- TO DO -
In the records below, find the line with "Image resolution: width=1420" and the line with "Task: Open the emoji picker in body toolbar"; return exactly those lines and every line between them.

· · · · · · ·

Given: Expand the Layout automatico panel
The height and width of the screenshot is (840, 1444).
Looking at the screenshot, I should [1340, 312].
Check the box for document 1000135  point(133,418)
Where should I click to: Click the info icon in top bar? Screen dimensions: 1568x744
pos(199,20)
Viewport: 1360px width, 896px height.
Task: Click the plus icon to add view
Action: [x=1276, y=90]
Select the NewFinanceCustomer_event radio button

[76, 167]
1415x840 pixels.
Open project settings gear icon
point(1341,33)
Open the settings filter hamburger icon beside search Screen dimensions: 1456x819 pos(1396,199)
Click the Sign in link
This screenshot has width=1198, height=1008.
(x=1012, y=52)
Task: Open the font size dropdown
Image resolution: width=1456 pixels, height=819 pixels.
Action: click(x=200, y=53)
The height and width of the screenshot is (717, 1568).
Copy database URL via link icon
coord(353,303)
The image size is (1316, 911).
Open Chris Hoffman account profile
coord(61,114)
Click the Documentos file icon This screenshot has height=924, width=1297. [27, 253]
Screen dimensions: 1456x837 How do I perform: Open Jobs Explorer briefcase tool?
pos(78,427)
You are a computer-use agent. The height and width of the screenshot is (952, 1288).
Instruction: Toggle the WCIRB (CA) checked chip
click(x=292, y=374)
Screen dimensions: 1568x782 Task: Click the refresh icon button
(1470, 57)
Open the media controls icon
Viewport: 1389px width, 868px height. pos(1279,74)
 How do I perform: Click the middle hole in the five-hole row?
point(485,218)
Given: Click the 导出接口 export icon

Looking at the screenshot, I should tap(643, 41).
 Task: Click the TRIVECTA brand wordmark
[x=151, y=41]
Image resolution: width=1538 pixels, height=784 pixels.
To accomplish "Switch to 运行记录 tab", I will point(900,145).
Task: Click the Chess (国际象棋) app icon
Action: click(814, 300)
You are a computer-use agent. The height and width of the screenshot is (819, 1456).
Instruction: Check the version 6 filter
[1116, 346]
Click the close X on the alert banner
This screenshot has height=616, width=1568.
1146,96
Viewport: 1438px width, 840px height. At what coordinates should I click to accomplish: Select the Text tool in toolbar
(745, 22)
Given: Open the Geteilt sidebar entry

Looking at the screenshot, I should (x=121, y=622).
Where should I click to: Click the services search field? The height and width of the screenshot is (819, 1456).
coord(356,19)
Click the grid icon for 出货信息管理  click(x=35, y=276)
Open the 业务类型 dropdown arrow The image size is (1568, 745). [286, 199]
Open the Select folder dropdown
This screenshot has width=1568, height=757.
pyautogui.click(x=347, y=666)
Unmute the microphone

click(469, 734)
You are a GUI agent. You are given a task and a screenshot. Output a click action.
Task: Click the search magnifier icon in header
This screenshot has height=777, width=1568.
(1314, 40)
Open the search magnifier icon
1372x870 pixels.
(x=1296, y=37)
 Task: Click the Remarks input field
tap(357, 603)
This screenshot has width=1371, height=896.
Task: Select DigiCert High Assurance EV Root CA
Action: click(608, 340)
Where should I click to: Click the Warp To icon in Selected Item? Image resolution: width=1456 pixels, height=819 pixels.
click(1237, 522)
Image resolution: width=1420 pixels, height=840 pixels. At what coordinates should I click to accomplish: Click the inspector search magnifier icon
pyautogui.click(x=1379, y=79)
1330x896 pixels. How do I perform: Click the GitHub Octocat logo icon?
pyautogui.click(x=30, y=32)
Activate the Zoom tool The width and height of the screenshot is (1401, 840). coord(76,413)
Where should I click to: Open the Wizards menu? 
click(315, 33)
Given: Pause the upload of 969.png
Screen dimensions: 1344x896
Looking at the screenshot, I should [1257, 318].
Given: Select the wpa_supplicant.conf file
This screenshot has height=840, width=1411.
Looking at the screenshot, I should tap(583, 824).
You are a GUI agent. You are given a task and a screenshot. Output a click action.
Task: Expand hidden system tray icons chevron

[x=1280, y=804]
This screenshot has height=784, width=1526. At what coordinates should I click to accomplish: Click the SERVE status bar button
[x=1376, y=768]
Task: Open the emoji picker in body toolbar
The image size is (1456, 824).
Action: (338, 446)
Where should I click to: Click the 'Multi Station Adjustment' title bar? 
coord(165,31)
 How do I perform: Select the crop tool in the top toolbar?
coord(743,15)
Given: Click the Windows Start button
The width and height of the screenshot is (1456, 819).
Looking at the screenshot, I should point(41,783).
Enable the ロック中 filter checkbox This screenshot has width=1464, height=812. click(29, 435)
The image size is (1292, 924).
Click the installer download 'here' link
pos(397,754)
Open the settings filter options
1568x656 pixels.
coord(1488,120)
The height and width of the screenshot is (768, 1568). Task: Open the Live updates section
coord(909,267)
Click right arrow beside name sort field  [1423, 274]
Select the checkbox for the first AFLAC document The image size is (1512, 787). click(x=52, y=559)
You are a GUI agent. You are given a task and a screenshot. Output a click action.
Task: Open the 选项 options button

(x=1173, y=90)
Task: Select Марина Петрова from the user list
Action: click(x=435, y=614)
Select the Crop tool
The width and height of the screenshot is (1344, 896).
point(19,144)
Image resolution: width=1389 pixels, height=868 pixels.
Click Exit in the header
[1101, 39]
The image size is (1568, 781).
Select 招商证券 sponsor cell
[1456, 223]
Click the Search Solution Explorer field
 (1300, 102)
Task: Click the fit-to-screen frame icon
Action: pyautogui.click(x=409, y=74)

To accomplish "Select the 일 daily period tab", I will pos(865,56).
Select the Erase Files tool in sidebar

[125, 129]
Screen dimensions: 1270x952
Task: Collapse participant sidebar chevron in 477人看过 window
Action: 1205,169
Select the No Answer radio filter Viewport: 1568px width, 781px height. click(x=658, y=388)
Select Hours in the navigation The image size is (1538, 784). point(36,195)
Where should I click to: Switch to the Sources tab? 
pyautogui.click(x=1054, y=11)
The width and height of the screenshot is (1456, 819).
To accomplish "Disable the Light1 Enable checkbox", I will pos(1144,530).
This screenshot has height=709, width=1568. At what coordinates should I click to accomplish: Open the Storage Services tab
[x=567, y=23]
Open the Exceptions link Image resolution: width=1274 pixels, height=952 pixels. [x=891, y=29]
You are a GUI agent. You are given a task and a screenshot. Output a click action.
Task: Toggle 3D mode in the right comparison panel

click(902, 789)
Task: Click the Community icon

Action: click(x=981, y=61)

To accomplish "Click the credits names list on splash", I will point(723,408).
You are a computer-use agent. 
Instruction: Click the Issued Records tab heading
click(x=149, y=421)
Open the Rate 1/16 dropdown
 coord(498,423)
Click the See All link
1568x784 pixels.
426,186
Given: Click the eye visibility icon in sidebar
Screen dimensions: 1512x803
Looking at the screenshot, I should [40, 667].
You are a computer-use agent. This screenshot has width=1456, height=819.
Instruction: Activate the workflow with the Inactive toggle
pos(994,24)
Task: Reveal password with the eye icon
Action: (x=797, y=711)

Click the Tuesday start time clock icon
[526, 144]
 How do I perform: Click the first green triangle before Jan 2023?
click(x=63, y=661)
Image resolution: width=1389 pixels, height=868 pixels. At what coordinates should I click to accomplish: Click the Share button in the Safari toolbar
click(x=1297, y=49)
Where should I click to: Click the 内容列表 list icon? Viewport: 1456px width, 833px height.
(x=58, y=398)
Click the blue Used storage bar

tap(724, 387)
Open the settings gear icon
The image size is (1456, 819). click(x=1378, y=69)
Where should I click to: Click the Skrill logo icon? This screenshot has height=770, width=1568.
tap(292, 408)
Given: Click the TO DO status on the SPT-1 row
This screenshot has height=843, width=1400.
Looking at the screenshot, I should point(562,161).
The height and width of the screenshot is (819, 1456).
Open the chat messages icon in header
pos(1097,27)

· · · · · · ·

- EXERCISE ANSWER -
Image resolution: width=1420 pixels, height=840 pixels. At what coordinates should I click to accomplish: Click the inspector search magnifier icon
pyautogui.click(x=1379, y=79)
1330x896 pixels. How do I perform: Click the GitHub Octocat logo icon?
pyautogui.click(x=30, y=32)
Activate the Zoom tool The width and height of the screenshot is (1401, 840). coord(76,413)
Where should I click to: Open the Wizards menu? 
click(315, 33)
Given: Pause the upload of 969.png
Screen dimensions: 1344x896
Looking at the screenshot, I should [1257, 318].
Given: Select the wpa_supplicant.conf file
This screenshot has height=840, width=1411.
Looking at the screenshot, I should tap(583, 824).
You are a GUI agent. You are given a task and a screenshot. Output a click action.
Task: Expand hidden system tray icons chevron

[x=1280, y=804]
This screenshot has height=784, width=1526. At what coordinates should I click to accomplish: Click the SERVE status bar button
[x=1376, y=768]
Task: Open the emoji picker in body toolbar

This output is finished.